YOUR OBJECTIVE: Write out again the entries from the line containing "Confirm settings with the OK button" through the end of the entries, switching "scrollbar" to "scroll bar" and leaving everything else unchanged.

INPUT FOR THIS TASK:
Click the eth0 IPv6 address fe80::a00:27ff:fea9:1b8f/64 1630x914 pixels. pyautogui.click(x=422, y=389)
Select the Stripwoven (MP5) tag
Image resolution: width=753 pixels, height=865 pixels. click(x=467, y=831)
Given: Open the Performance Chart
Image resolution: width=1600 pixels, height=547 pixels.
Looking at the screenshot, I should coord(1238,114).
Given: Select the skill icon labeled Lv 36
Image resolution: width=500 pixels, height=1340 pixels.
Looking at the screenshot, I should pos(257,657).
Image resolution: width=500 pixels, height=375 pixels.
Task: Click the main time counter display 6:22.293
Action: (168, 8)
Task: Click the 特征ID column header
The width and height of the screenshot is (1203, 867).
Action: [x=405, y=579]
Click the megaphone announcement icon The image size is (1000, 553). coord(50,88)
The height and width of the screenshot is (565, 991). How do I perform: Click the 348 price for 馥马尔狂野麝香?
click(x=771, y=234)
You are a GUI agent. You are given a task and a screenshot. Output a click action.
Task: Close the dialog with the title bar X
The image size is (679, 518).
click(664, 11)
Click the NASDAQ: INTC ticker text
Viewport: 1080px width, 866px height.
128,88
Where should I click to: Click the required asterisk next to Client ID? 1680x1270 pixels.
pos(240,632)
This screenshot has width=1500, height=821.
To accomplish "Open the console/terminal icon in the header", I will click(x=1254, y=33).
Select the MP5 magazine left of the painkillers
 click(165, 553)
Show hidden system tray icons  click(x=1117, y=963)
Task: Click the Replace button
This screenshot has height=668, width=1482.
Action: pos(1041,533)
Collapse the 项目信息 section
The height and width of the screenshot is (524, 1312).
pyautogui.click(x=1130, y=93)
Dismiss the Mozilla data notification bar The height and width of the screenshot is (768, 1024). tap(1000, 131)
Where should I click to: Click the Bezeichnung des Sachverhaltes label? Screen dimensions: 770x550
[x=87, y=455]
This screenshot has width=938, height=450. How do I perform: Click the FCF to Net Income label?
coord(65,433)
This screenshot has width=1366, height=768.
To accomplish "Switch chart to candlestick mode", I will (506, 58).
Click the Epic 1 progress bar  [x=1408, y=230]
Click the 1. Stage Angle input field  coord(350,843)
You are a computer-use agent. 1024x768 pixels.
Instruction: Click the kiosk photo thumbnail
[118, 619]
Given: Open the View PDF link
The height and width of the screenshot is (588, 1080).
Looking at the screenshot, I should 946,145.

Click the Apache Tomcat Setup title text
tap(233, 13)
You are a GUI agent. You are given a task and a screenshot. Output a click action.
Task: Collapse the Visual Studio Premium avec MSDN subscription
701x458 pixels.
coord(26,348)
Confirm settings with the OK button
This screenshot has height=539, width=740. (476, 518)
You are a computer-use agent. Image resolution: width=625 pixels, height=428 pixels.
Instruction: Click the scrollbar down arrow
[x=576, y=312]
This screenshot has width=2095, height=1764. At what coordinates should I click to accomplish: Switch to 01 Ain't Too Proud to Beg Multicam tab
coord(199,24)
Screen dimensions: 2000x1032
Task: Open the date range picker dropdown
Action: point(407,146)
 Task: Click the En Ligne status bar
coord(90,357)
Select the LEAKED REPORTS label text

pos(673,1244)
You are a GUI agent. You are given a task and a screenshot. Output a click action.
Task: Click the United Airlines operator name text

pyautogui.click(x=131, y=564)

SOLUTION TO THIS PROBLEM:
Confirm settings with the OK button
This screenshot has height=539, width=740. (476, 518)
You are a computer-use agent. Image resolution: width=625 pixels, height=428 pixels.
Instruction: Click the scroll bar down arrow
[x=576, y=312]
This screenshot has width=2095, height=1764. At what coordinates should I click to accomplish: Switch to 01 Ain't Too Proud to Beg Multicam tab
coord(199,24)
Screen dimensions: 2000x1032
Task: Open the date range picker dropdown
Action: point(407,146)
 Task: Click the En Ligne status bar
coord(90,357)
Select the LEAKED REPORTS label text

pos(673,1244)
You are a GUI agent. You are given a task and a screenshot. Output a click action.
Task: Click the United Airlines operator name text

pyautogui.click(x=131, y=564)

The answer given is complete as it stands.